Paul Safranek and his wife Audrey (Matt Damon and Kristen Wiig) are an average couple just trying to get by. A new technology starts becoming popular, Downsizing, where regular people are shrunk down to four inches tall and live in tiny custom communities where their wealth is adjusted to their size making life much more comfortable. Paul and Audrey decide to go for it but when Paul arrives in the small city he finds out Audrey backed out at the last minute leaving Paul alone with much less money. Now Paul must find a new purpose in life if he is to ever find happiness.

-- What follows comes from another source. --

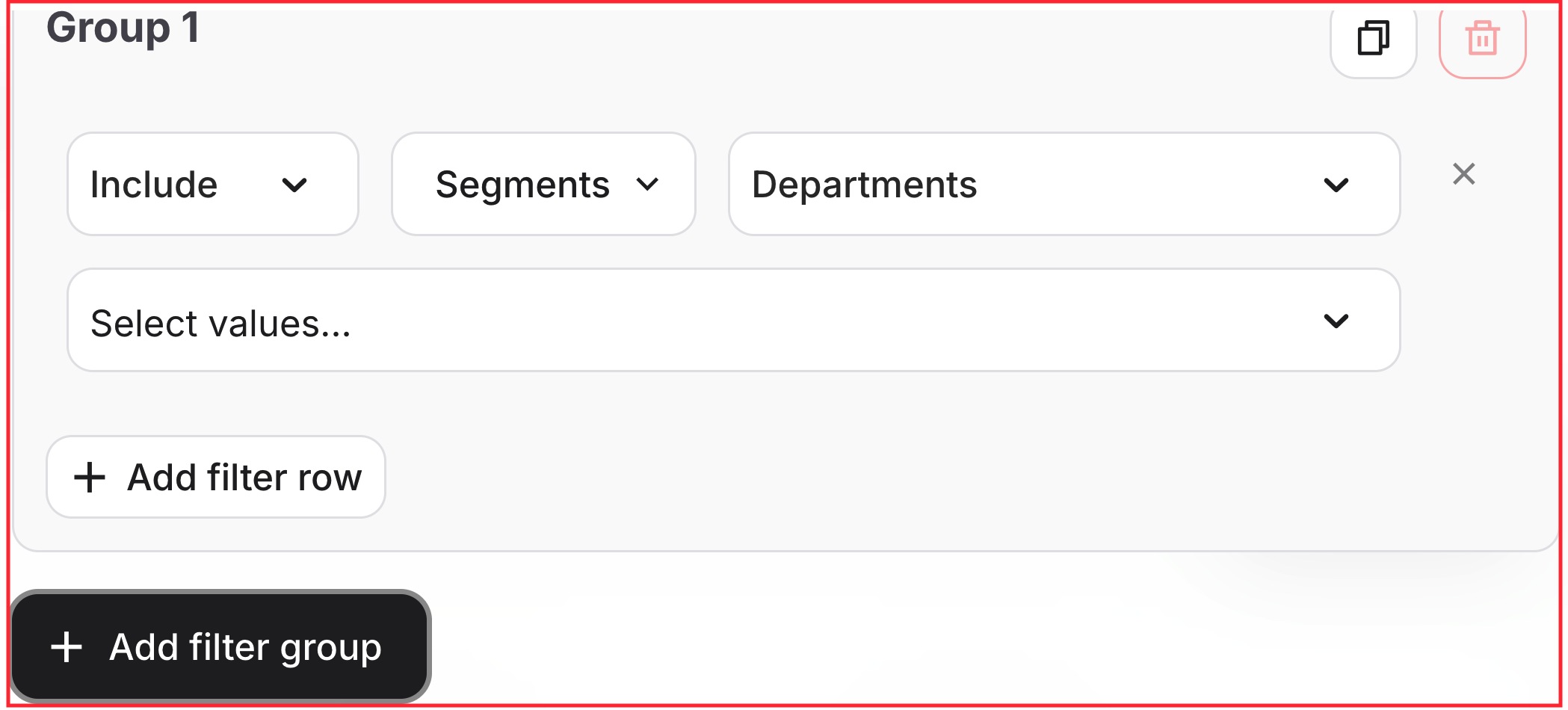Click the Include label text
This screenshot has width=1568, height=710.
click(x=154, y=185)
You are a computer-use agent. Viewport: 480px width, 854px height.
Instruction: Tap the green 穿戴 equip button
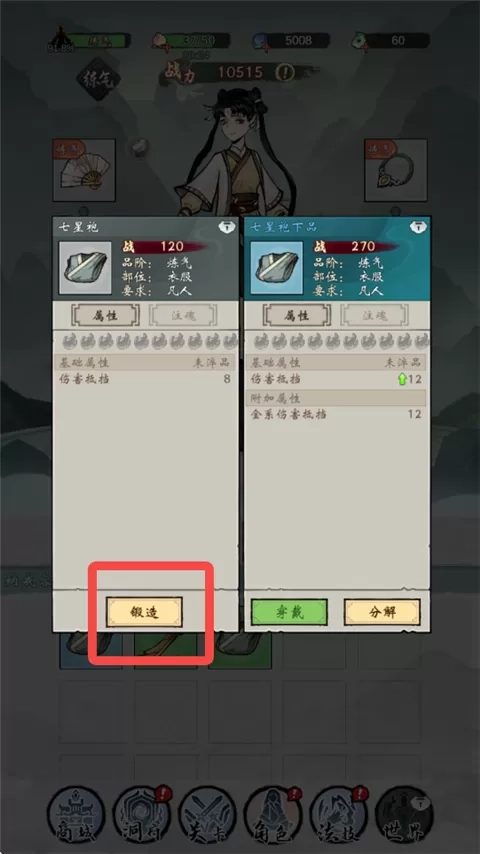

Downsizing starts out as a predictable gimmick comedy. The whole concept of people being tiny and living with the rest of the world being big is played up in a light, silly fashion. But once Paul and Audrey decide they are going to take the leap and go small, the movie really shifts gears and becomes much more oddly dramatic. It ends up becoming strictly Paul’s story, focusing on his feelings of regret about going small, and trying to find a life for himself in his new situation. I question why Wiig’s name and image are on the poster at all, her role is really nothing more than a cameo. The whole film feels cold and detached, it is hard to put into words how odd it feels, almost like the film itself isn’t even sure what exactly it is. But the highlight of the film is Hong Chau who becomes a friend/love interest to Paul. She is absolutely captivating on screen and really the only character I cared about in the end. I came away from Downsizing not really liking it overall, it felt very unsure of its own identity and was lacking in any real connection. But it is totally worth one viewing to take in this original film and decide for yourself and to appreciate Chau’s excellent performance.